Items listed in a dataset
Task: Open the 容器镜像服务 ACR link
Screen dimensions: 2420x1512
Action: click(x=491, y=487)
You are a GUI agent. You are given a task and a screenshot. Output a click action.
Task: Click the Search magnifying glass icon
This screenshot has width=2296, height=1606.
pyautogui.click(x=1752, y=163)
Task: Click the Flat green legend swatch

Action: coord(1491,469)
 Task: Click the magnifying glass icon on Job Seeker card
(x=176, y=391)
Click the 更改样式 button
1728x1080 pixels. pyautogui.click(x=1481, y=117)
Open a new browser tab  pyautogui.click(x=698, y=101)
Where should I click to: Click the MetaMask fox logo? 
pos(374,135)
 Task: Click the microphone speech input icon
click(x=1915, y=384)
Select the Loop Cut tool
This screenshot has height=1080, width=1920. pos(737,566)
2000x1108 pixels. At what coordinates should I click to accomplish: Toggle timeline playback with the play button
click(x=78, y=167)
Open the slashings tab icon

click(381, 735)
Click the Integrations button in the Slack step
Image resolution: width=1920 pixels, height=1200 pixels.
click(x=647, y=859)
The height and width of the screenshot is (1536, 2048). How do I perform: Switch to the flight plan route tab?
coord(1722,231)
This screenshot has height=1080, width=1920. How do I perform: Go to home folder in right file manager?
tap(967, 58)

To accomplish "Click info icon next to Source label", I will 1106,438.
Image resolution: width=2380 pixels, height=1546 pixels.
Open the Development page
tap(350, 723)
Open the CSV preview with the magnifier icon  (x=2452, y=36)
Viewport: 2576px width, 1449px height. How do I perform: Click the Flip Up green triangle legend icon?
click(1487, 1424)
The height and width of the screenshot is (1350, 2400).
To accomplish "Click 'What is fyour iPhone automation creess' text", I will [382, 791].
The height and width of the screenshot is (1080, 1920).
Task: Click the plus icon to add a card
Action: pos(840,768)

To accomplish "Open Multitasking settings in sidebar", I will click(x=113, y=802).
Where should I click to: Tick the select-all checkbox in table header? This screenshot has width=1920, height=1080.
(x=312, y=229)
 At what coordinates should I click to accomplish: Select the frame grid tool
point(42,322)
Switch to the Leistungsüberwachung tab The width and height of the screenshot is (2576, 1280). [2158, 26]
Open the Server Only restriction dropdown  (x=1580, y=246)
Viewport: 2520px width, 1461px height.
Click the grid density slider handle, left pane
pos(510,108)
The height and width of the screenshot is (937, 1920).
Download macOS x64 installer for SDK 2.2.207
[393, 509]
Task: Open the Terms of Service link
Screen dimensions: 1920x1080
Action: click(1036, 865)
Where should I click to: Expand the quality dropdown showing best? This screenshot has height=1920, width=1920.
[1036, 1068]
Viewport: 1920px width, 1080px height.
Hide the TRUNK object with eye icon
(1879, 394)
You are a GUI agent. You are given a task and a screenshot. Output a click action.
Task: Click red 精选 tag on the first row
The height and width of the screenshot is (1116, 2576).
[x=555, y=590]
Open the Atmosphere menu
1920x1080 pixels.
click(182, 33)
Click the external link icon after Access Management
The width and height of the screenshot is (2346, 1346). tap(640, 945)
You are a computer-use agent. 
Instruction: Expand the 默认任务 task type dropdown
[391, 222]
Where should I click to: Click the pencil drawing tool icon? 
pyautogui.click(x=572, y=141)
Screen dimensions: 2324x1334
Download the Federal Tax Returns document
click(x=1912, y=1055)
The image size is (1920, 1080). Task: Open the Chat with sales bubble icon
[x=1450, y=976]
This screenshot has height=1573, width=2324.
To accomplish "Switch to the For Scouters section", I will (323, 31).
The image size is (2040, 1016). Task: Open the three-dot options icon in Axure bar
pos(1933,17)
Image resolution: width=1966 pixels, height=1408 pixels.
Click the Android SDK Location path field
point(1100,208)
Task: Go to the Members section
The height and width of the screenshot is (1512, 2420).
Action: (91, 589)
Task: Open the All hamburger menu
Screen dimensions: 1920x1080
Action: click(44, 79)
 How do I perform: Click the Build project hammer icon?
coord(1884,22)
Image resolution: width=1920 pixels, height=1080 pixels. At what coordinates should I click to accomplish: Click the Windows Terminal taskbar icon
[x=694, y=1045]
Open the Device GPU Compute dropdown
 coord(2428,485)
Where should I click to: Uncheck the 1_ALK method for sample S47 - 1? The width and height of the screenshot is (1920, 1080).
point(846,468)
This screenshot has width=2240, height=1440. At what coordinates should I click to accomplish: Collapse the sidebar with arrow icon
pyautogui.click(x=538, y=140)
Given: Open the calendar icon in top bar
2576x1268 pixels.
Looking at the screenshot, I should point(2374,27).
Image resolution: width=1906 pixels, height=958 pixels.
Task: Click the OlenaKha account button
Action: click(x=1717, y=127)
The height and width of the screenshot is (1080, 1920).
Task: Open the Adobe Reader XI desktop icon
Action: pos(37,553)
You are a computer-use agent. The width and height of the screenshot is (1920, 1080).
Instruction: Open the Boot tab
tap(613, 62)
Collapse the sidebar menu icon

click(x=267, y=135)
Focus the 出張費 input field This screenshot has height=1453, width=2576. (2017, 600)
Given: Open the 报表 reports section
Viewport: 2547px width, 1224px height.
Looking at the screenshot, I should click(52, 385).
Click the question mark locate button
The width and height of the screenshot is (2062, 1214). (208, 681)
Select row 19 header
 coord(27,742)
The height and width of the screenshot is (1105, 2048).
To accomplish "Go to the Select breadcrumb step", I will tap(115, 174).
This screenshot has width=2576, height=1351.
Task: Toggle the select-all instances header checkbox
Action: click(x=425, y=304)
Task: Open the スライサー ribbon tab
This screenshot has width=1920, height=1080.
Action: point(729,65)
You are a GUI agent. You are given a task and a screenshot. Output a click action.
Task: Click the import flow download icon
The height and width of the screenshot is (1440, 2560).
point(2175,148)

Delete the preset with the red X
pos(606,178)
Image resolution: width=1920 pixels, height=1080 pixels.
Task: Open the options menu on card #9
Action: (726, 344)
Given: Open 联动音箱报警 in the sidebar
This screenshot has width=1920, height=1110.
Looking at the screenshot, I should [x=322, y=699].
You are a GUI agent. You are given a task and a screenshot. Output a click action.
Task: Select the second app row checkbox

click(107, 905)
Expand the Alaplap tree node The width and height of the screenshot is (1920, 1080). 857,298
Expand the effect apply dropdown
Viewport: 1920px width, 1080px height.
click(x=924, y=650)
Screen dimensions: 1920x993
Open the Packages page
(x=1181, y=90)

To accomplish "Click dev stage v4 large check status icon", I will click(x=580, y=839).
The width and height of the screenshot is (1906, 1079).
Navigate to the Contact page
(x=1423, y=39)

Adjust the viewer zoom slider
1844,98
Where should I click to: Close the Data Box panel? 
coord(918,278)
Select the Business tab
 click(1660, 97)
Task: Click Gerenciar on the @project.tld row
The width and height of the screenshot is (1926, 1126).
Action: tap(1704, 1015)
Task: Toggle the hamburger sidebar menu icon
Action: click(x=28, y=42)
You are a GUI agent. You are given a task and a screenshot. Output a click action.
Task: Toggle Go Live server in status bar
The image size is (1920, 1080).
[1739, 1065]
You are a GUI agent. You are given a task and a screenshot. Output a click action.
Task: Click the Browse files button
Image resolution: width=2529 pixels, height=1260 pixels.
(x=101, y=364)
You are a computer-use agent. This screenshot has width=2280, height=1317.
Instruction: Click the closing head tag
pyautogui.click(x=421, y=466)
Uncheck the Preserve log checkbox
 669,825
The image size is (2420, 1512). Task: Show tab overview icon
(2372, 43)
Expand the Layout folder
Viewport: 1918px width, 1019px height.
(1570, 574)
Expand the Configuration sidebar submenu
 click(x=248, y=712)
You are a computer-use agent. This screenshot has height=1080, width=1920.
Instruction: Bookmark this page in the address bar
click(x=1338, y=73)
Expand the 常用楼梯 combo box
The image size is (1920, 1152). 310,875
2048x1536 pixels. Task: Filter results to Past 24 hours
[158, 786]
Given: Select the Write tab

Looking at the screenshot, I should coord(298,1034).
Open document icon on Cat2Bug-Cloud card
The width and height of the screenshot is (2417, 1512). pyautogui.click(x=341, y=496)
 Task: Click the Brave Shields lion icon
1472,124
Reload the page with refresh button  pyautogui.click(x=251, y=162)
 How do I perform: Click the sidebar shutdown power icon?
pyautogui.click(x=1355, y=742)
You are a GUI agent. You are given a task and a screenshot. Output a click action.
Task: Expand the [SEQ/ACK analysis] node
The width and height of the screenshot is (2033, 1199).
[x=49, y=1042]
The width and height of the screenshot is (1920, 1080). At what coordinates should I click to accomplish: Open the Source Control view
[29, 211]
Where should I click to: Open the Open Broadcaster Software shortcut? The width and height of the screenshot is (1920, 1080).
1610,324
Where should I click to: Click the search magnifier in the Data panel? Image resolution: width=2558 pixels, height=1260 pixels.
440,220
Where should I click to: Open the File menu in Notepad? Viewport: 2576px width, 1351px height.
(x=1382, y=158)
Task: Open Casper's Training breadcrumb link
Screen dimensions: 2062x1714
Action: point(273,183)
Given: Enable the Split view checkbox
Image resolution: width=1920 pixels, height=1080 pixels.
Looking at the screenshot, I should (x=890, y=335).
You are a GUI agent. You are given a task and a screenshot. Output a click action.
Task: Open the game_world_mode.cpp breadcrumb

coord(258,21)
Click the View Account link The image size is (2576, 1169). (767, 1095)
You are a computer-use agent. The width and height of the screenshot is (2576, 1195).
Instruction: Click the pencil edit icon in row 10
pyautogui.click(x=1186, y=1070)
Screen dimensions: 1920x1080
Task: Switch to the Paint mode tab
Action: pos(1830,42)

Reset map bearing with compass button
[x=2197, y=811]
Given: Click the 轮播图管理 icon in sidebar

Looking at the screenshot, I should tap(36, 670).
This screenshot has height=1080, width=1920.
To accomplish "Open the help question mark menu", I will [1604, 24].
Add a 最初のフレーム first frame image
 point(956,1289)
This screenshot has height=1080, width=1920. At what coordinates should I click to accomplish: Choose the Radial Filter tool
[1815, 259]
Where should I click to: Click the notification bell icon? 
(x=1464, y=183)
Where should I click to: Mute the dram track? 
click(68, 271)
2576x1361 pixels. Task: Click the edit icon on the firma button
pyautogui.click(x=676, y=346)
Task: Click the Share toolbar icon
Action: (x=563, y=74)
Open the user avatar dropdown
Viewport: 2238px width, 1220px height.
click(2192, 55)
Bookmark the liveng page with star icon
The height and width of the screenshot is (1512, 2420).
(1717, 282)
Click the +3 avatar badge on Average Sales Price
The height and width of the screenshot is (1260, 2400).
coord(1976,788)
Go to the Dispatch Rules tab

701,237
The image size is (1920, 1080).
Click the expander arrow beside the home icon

## [TASK DIRECTIONS]
Only a number is needed here: the count of lines above that hold the string "status".

## [COMPLETED EXERCISE]
2